*** Opening The input ***
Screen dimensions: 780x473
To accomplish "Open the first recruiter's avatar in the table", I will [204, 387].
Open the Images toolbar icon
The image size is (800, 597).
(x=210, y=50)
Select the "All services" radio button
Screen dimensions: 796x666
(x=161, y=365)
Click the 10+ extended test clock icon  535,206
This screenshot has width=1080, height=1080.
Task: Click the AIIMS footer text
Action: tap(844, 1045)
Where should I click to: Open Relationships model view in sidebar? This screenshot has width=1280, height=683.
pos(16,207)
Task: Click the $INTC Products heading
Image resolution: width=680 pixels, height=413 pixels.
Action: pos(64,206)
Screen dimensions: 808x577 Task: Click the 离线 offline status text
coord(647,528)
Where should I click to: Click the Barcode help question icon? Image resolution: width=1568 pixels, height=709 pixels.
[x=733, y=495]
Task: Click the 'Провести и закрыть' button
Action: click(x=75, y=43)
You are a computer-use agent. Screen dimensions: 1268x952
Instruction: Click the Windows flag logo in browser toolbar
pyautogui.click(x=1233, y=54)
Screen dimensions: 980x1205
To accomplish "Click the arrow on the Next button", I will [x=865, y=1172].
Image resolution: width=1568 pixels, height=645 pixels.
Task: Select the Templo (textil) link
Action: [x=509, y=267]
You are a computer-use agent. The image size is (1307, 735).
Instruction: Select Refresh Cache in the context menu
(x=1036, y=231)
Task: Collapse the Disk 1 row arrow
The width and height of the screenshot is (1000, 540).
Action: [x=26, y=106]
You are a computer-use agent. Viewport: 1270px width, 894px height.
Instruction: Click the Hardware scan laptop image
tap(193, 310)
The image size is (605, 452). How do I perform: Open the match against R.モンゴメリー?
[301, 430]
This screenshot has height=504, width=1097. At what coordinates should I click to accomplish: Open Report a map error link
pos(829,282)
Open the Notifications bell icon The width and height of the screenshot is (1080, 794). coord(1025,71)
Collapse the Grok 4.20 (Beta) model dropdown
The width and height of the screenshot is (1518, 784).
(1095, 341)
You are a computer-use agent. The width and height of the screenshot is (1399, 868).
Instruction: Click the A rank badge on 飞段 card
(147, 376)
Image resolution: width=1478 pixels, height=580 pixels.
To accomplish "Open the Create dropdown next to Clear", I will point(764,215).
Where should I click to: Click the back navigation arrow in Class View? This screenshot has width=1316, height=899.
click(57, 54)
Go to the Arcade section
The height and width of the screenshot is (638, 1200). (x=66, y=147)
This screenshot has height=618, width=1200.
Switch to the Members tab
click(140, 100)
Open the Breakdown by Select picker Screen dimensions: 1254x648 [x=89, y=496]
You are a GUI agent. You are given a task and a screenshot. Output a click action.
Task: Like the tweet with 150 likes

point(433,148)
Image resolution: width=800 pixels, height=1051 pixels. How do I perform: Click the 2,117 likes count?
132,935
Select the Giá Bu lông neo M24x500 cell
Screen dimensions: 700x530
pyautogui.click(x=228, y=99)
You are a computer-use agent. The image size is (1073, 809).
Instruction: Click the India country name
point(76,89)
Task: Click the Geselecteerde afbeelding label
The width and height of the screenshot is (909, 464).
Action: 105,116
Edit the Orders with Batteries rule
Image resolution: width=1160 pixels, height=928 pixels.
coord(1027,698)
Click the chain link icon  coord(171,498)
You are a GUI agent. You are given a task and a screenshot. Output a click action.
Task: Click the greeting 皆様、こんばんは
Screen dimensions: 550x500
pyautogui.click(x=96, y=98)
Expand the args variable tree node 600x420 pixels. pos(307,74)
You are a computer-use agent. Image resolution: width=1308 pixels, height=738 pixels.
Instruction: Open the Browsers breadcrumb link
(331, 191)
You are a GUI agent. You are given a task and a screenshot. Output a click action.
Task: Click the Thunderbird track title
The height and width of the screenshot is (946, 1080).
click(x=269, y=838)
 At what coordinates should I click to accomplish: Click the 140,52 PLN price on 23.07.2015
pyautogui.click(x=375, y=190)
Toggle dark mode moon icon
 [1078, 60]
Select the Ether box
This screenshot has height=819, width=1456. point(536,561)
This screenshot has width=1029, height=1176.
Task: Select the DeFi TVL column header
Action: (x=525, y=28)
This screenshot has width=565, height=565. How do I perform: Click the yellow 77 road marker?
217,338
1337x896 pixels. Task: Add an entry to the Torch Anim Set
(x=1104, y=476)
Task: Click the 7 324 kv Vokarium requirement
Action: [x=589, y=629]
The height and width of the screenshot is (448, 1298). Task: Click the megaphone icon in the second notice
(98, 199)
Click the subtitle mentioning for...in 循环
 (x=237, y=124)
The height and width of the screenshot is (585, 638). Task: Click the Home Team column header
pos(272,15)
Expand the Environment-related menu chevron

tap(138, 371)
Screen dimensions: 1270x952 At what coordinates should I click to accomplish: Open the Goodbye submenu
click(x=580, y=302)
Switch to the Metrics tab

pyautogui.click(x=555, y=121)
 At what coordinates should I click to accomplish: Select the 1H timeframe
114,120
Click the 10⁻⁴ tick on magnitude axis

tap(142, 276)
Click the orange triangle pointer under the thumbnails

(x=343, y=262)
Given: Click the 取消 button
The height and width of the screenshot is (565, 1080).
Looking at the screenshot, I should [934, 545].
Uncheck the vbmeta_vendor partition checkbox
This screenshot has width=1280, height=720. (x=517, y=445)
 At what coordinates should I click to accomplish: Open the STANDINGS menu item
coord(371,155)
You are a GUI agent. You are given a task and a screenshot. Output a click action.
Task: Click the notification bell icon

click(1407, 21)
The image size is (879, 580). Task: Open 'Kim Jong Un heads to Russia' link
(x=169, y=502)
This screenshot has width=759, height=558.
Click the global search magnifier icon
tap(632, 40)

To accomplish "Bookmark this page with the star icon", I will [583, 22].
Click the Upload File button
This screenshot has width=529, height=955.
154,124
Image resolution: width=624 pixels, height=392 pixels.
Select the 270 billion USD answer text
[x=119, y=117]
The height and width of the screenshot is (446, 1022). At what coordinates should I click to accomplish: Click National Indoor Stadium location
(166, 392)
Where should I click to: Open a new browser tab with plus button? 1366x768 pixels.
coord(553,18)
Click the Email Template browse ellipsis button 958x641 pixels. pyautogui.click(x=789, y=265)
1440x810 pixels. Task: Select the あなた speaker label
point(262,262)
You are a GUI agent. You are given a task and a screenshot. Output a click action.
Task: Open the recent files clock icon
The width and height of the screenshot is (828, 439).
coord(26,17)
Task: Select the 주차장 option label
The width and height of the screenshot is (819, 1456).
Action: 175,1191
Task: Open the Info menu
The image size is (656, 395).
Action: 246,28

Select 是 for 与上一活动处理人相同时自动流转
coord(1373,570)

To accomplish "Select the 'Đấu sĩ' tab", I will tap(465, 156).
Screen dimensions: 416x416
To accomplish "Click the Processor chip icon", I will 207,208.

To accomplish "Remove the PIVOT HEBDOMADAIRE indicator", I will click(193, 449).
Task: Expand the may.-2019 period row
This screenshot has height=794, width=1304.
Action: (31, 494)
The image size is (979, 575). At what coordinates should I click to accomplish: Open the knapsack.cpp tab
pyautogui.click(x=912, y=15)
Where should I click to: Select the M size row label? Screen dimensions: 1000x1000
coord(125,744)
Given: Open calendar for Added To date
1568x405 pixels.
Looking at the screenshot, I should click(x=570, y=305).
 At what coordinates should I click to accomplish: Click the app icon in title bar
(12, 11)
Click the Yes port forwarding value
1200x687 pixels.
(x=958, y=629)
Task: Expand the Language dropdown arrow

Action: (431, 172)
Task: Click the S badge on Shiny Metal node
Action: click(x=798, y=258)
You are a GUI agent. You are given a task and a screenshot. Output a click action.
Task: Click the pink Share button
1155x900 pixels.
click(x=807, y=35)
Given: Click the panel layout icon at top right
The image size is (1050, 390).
*** Closing The input ***
→ Exercise
Copy the lines above exactly. Start with the line containing "Collapse the Grok 4.20 (Beta) model dropdown", end with the line containing "Image resolution: width=1478", and include both.

→ Finished exercise
Collapse the Grok 4.20 (Beta) model dropdown
The width and height of the screenshot is (1518, 784).
(1095, 341)
You are a computer-use agent. The width and height of the screenshot is (1399, 868).
Instruction: Click the A rank badge on 飞段 card
(147, 376)
Image resolution: width=1478 pixels, height=580 pixels.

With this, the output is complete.